Maybe not so surprisingly the industry makes a clear distinction between what local customers and domestic and international visitors may prefer. For example, they believe that family spas and wellness facilities will play a dominant role in the near future for domestic travelers. The industry also believes that eco-spas and wellness facilities, destination spas, spas based on natural (healing) resources will be important for international travelers (beyond the standard wellness hotels).

The GWSTM will introduce data on service providers and services according to local customers, and domestic and international travelers, since the differences seem to be rather significant. Just to give one example, the further customers travel to a wellness and spa facility the more dedicated and health conscious they are and more likely they will become so because of the treatments.

Our previous forecast from 2010 had already predicted, and now we can confirm, that therapies based on natural resources with proven benefits (e.g. thermal water, mud) and Body-Mind-Spirit/holistic programs/workshops (e.g. yoga) will be in demand by international visitors, while lifestyle-oriented programs/workshops (e.g. stress management, nutrition) will also play an important role for domestic travelers.

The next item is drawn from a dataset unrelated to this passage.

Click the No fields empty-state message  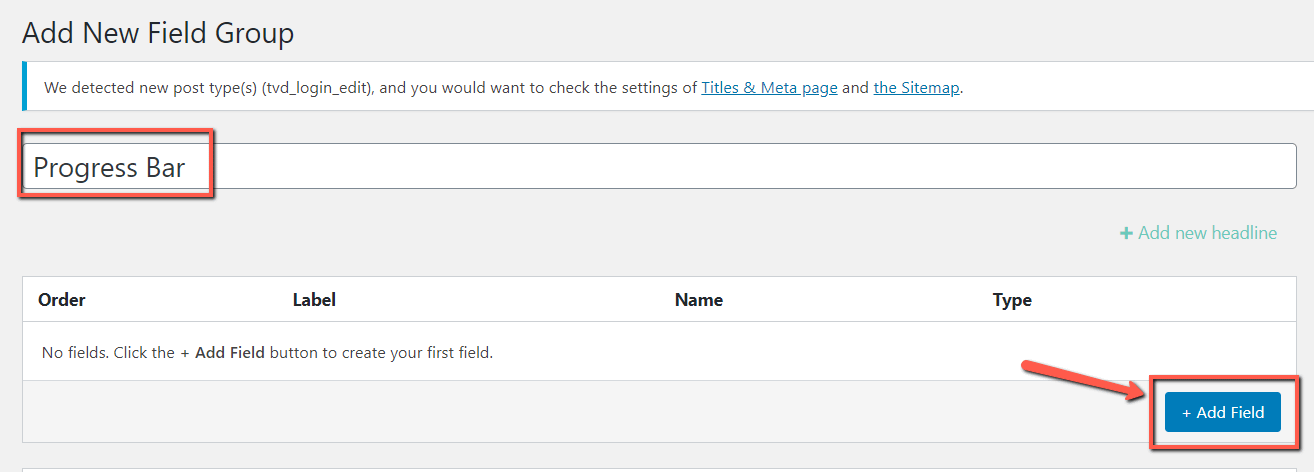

The forecast for 2013 is showing the same trend that service providers experienced in 2012 over 2011, i.e. minor growth in almost every indicator but with stagnation in terms of average length of stay. Certainly there are important regional differences in terms of demand forecasts.

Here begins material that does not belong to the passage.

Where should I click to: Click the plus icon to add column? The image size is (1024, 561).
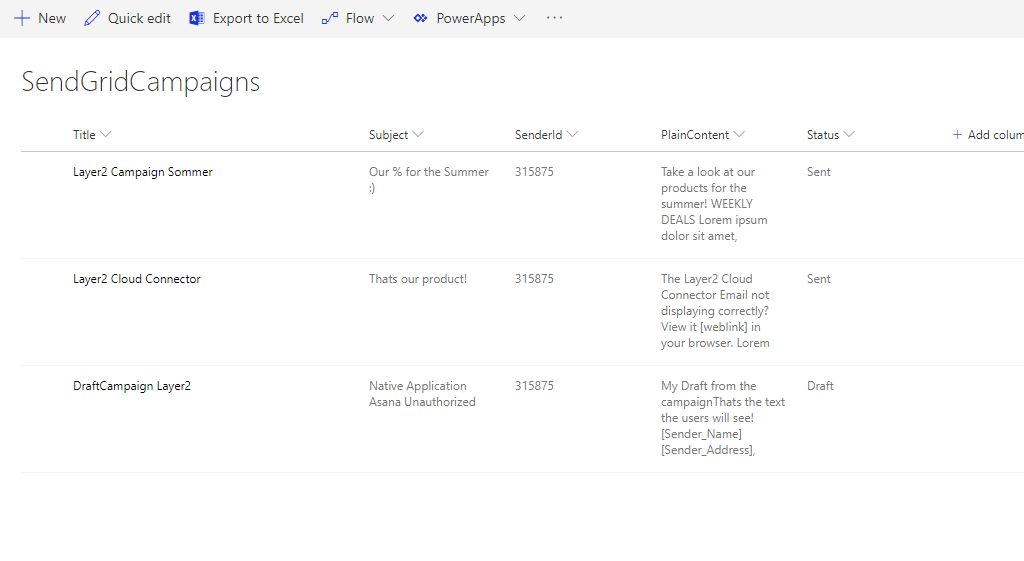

Service providers mostly package wellness and spa services together with events and festivals, and a significant percentage focus on conference and business travelers, whose shifts are clear indications of moving away from the single women-focused traditional strategy. It is also interesting to see how important and widespread wet areas in every wellness and spa facility have become in the last couple of years.

The Monitor’s information covers segmentation, targeting, product development, human resources and cooperation trends. We can see that travelers who pay attention to their health, either as primary motivation (e.g. lifestyle-based services) or an additional service they consume during travel (e.g. visiting a hotel spa) have become more and more important as a customer segment in almost every type of wellness and spa category. The GWSTM 2012-2013 final results will be available from the new website of TOHWS from the end of February 2013, and the detailed findings will be presented for the first time at the European Spa Convention in London (February 24, 2013).

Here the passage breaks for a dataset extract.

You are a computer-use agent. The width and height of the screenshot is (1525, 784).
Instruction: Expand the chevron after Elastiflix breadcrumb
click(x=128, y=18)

We are also delighted to lead on another global initiative. We are working on the second and revised edition of our book on travelling for health. The first edition back in 2008, entitled Health and Wellness Tourism (published by Butterworth-Heinemann), was the first-ever professional title that applied a holistic and global approach, and looked at what was happening all over the world in health and wellness travel. The second edition, Health, Tourism and Hospitality: Spas, Wellness and Medical Travel, has a wide range of contributors and case studies from over 20 countries (such as the US, Iceland, Hungary, Israel, Kyrgizystan, Iran, Qatar, India and China). We discuss local, regional and global developments and trends (including from Russia, various parts of Africa and South-America and other regions and countries), such as culturally defined wellness and medical rituals, natural healing assets applied in wellness and medical treatments, or evidence-based spa, wellness and medical practices and procedures. The book is due to be published in Q4, 2013.